Obviously, research is constantly progressing. This has the consequence that beyond the undergraduate level courses are hardly static. If you taught a course on automata theory in 2016, you probably could have used the same material in 1996, and even in 2036 you or your successor would do fine with it. The reason is that this particular field is bascially a dead end for research, if I am not mistaken. In any case, there is certainly not a lot of funding in this area. To make it simpler, just take a basic course on data structures: linked lists, stacks, queues, trees and so on will be required basics for computer science majors until kingdom come.

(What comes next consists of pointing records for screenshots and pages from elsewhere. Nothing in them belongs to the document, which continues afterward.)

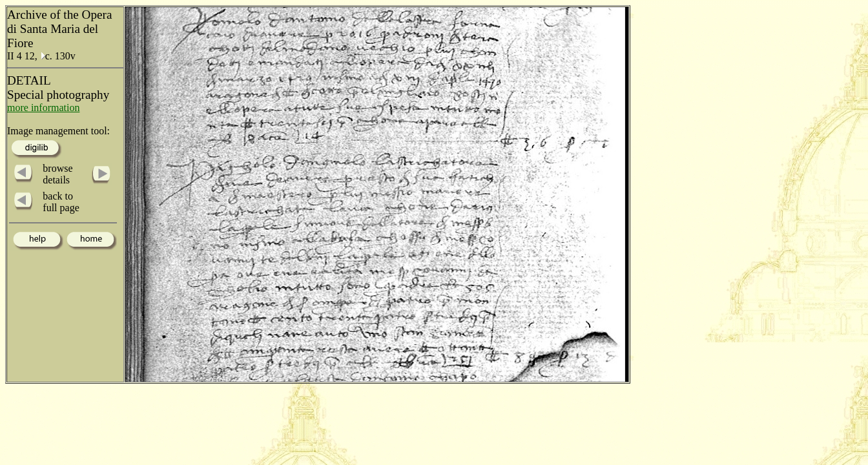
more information (43, 107)
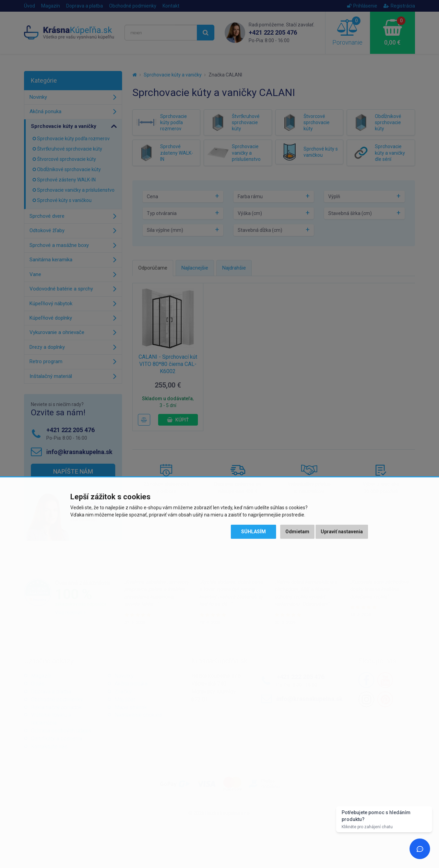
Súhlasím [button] (253, 532)
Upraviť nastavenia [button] (342, 532)
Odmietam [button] (297, 532)
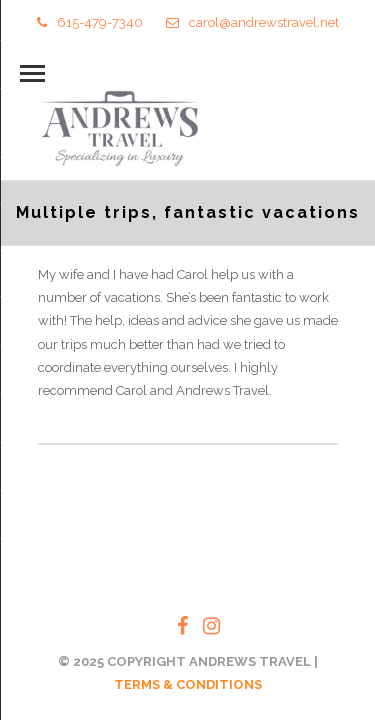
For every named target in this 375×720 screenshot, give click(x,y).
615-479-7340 (90, 22)
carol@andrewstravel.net (252, 22)
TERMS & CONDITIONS (188, 684)
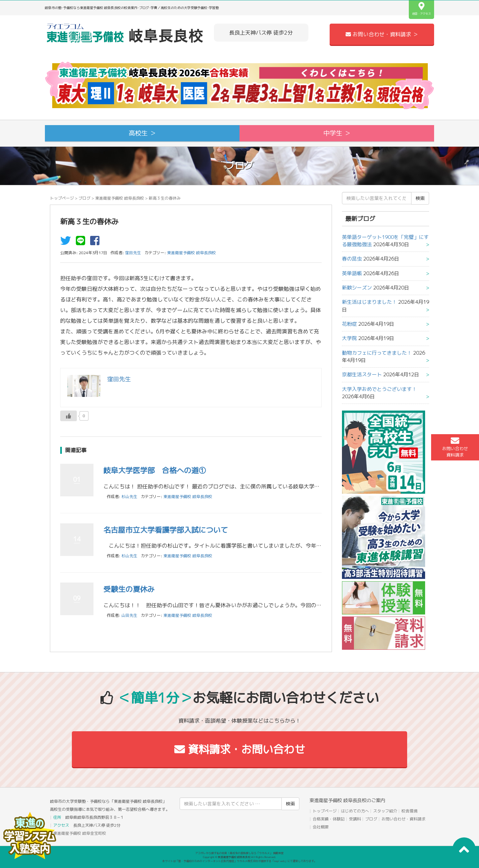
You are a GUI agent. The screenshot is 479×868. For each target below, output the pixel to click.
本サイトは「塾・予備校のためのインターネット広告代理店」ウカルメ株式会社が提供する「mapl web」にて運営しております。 (240, 861)
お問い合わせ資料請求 (455, 447)
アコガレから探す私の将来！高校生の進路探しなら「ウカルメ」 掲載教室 (240, 853)
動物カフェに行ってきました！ (377, 353)
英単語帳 (352, 273)
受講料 (355, 819)
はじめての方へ (355, 811)
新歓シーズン (357, 287)
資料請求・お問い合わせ (240, 749)
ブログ (85, 198)
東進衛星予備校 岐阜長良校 (120, 198)
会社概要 (321, 827)
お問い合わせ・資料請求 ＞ (382, 34)
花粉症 (349, 324)
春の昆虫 (352, 258)
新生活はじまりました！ (369, 302)
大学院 (349, 338)
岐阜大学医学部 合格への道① (155, 470)
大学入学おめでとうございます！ (379, 389)
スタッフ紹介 (385, 811)
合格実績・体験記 (328, 819)
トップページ (62, 198)
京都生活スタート (362, 374)
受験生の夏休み (129, 589)
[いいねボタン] (68, 416)
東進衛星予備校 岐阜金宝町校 (79, 833)
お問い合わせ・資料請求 (404, 819)
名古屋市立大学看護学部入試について (165, 530)
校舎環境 (409, 811)
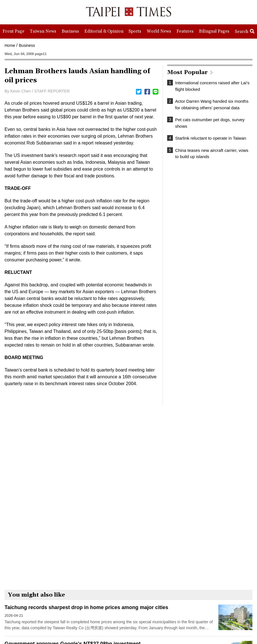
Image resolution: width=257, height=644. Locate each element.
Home (10, 45)
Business (27, 45)
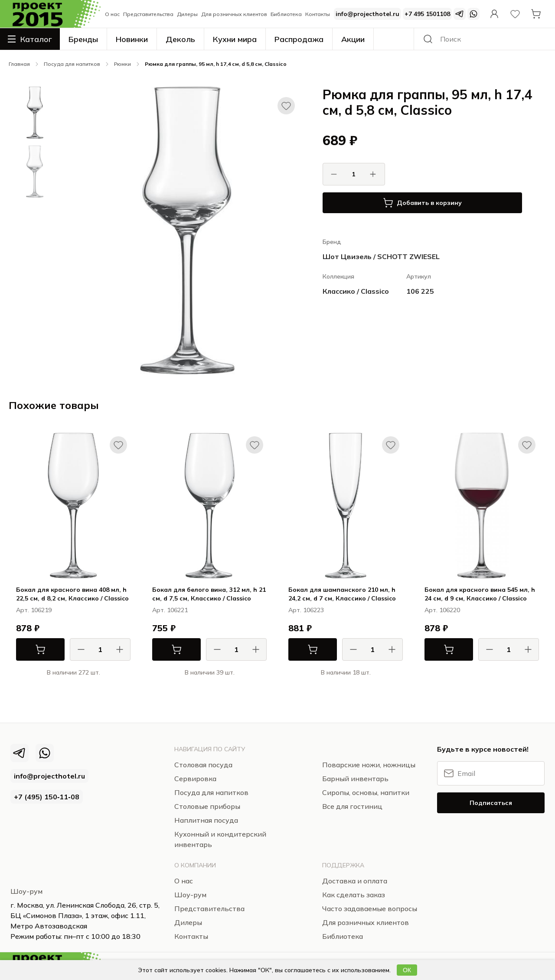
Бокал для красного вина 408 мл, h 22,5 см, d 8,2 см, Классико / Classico (72, 594)
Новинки (132, 39)
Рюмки (122, 64)
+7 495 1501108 (427, 14)
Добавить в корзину (422, 203)
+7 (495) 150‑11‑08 (46, 797)
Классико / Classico (356, 291)
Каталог (30, 39)
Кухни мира (235, 39)
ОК (407, 970)
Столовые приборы (207, 806)
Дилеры (187, 14)
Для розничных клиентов (234, 14)
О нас (112, 14)
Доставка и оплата (355, 881)
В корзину (31, 649)
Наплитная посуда (206, 820)
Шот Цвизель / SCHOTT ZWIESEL (381, 256)
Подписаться (491, 803)
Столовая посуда (203, 765)
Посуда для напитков (72, 64)
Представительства (148, 14)
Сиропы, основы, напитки (366, 792)
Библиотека (286, 14)
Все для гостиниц (352, 806)
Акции (353, 39)
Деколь (180, 39)
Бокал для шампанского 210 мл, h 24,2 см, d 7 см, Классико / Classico (342, 594)
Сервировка (195, 779)
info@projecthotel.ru (367, 14)
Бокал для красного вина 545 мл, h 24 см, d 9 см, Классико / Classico (480, 594)
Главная (19, 64)
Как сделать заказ (353, 895)
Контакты (317, 14)
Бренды (83, 39)
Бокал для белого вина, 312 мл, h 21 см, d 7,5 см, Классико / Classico (209, 594)
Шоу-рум (26, 891)
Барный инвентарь (355, 779)
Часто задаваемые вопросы (369, 909)
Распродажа (299, 39)
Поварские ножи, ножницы (369, 765)
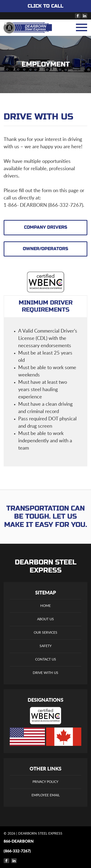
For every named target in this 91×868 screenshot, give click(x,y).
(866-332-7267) (17, 851)
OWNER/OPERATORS (45, 249)
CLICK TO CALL (45, 6)
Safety (46, 646)
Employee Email (46, 795)
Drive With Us (45, 673)
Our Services (45, 633)
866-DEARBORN (18, 841)
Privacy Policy (45, 782)
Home (45, 606)
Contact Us (46, 659)
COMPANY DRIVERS (46, 227)
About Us (45, 619)
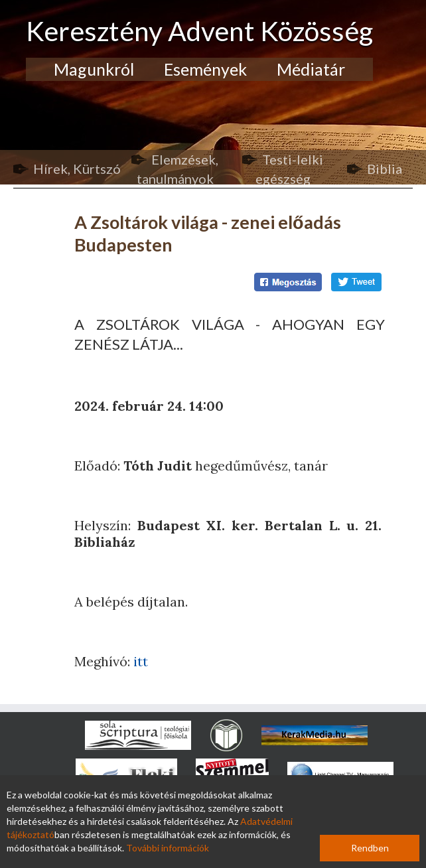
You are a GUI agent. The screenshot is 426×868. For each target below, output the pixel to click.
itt (141, 661)
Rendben (370, 847)
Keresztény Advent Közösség (199, 31)
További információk (167, 847)
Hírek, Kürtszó (77, 169)
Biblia (384, 169)
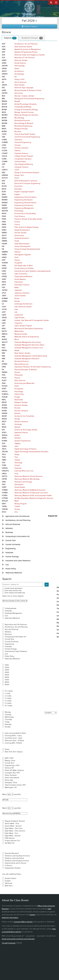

On the other hand, at the graduate-level you are getting closer to the research frontier. In several of the courses in my CS MSc program we at the very least briefly touched upon ongoing research problems. In fact, it was not at all uncommon that professors would use at least one lecture to present their own research, which was, unsurprisingly, rather typical in courses that were advertised as joint MSc/Phd courses. Those normally included local and external guest lecturers as well. Furthermore, at least some recent papers are included in a typical graduate-level course. Sometimes you may even get access to papers that are under submission. As a consequene, the content of a graduate-level course is hardly static but will instead, albeit to varying degrees, depending on how far a particular field moves, change year after year.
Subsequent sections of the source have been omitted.